The Sex Pistols Are Noisy – Roger Waters

sex pistols

Roger didn’t mince words about The Sex Pistols. His opinion was quite straightforward and a bit cold. In a conversation with Rolling Stone, he stated:

“The Sex Pistols were just making noise. Clearly contrived. Managed by a guy who ran a shop with goofy clothes! Then one of them passed away, adding an iconic layer. Death tends to do that. Except for the person who died, their parents, and his girlfriend Nancy; for everyone else, it’s quite something.”

Legend has it that John Lydon joined The Sex Pistols while wearing a t-shirt that read ‘I Hate Pink Floyd’. Even David Gilmour, a Pink Floyd member, shared his thoughts on The Sex Pistols.

He said, “Punk didn’t alienate us. It just wasn’t our scene. Some good things came out of punk, but many jumped on the bandwagon only to jump off at the top.”

Roger Doesn’t Feel The Weeknd & Drake Are Significant Enough

drake and weeknd

Both are contemporary artists. But Roger’s stance on modern music is clear. He believes it lacks depth. He mentioned in Vanity Fair, “I don’t know who or what the Weeknd is. People say he’s big. With respect to the Weeknd, Drake, or any of them, I’m far more significant than they’ll ever be, no matter the streams.”
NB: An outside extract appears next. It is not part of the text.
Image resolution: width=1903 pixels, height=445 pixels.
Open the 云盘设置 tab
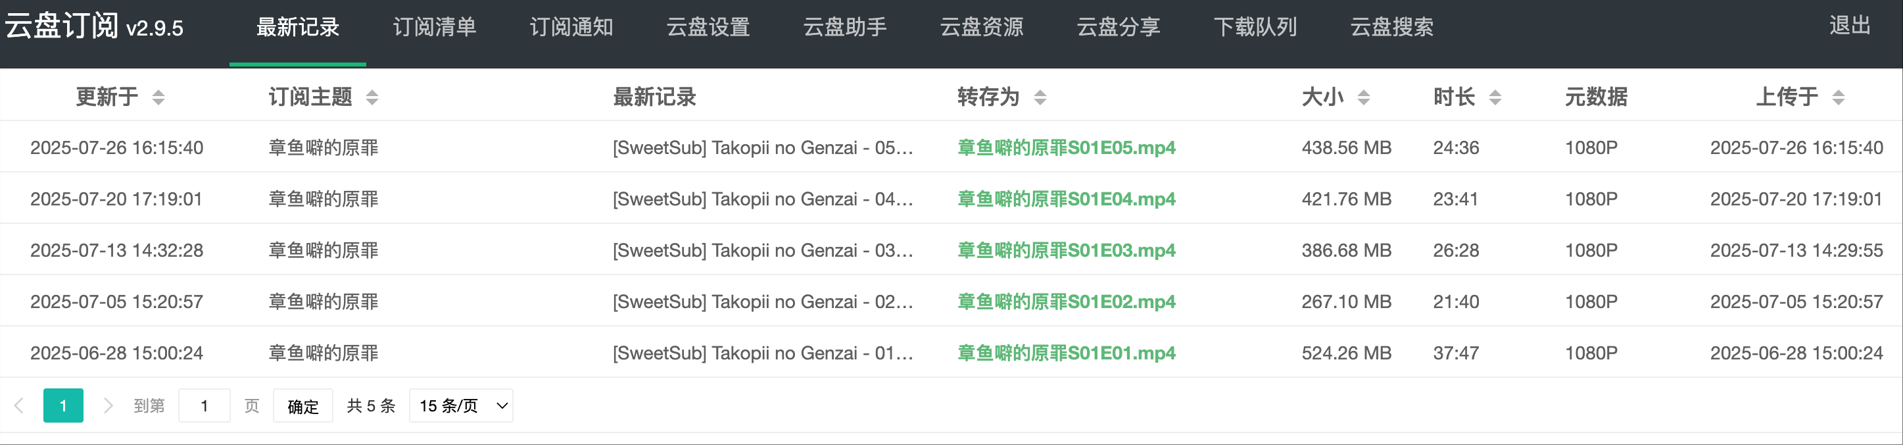pyautogui.click(x=708, y=27)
A strong statement. He feels the current system is corrupt. “Most in the industry don’t care about others. It might not cross their minds, or if it does, they’re afraid to speak out. It’s a rotten, corrupt system, causing immense suffering.”
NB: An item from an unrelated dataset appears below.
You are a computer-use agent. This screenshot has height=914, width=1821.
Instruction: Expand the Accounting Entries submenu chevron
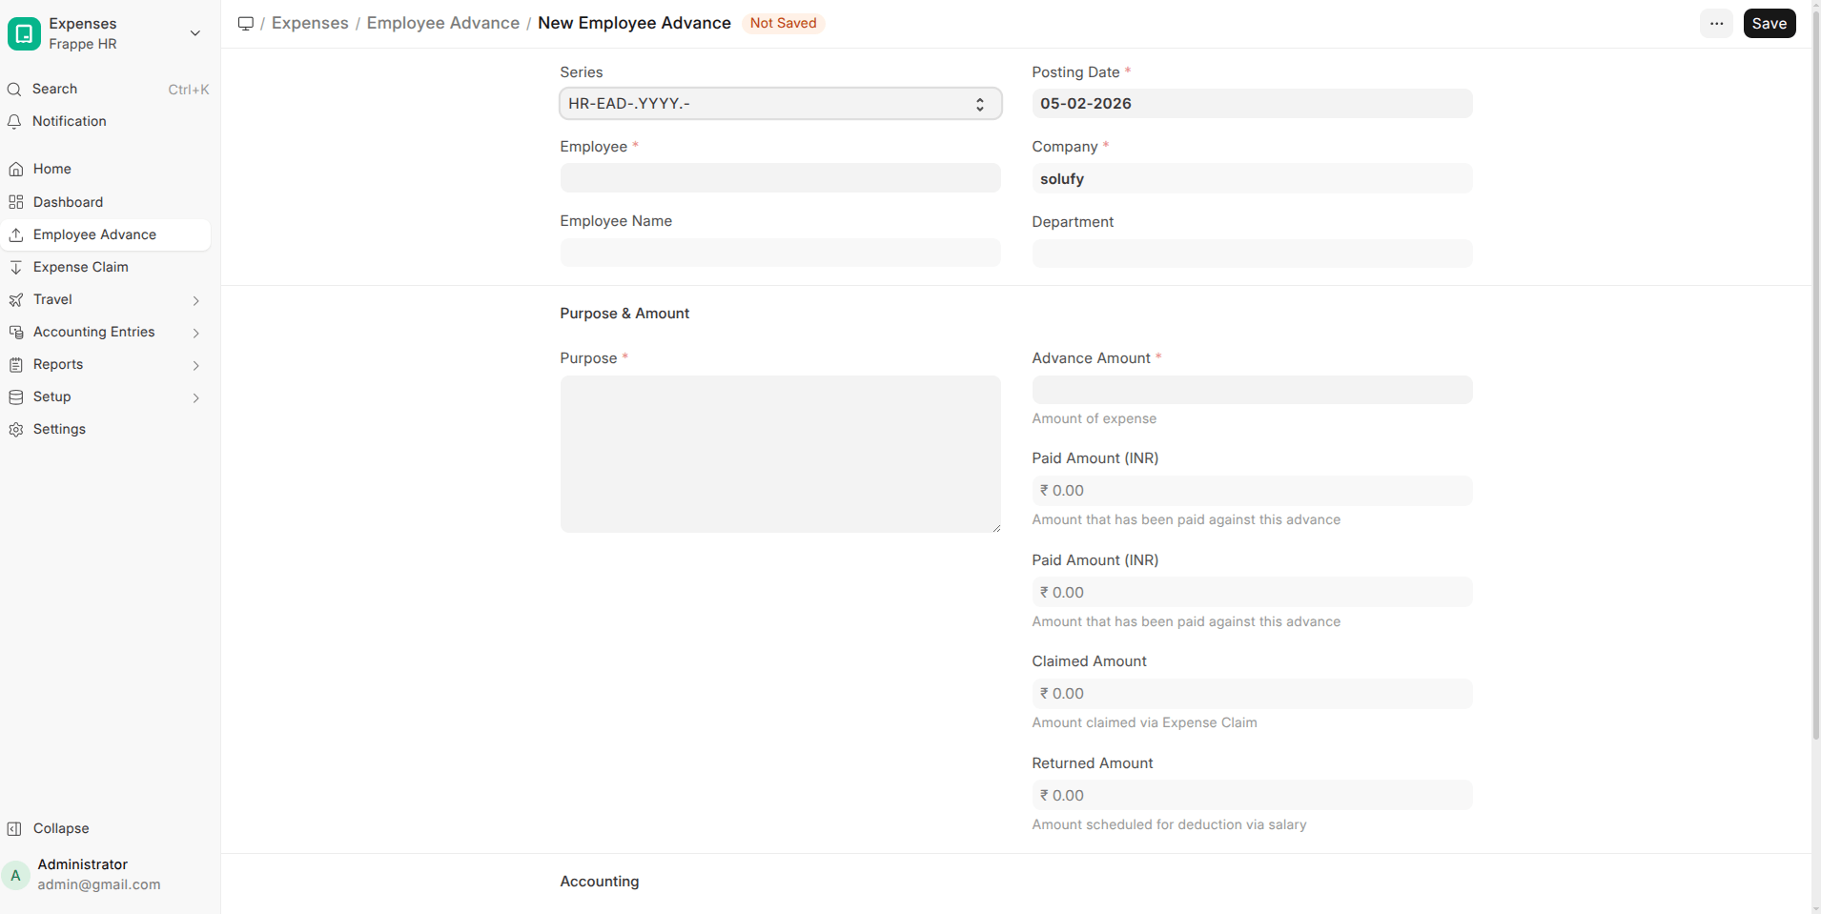point(195,334)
Roger’s Former Band Pink Floyd

pink floyd

Roger Waters co-founded Pink Floyd in 1965. Walking away from your creation is tough. Nonetheless, he left in December 1985, assuming the group would dissolve. But it didn’t. Creative and personal differences led to his departure.

Roger even labeled his former bandmates as ‘toxic’. After the split, he noted, “They were snobby and irritable, feeling insignificant, I think. I could have been an architect, but I wouldn’t have been content. Much of modern architecture is a game.”

Legal issues over the band’s name and songs emerged between him and the bandmates. Roger took them to court to prevent name use, unsuccessfully. “Gilmour thinks he owns Pink Floyd since I left in ’85,” Waters remarked. “He’s Pink Floyd, and I’m irrelevant—my mouth should stay shut.”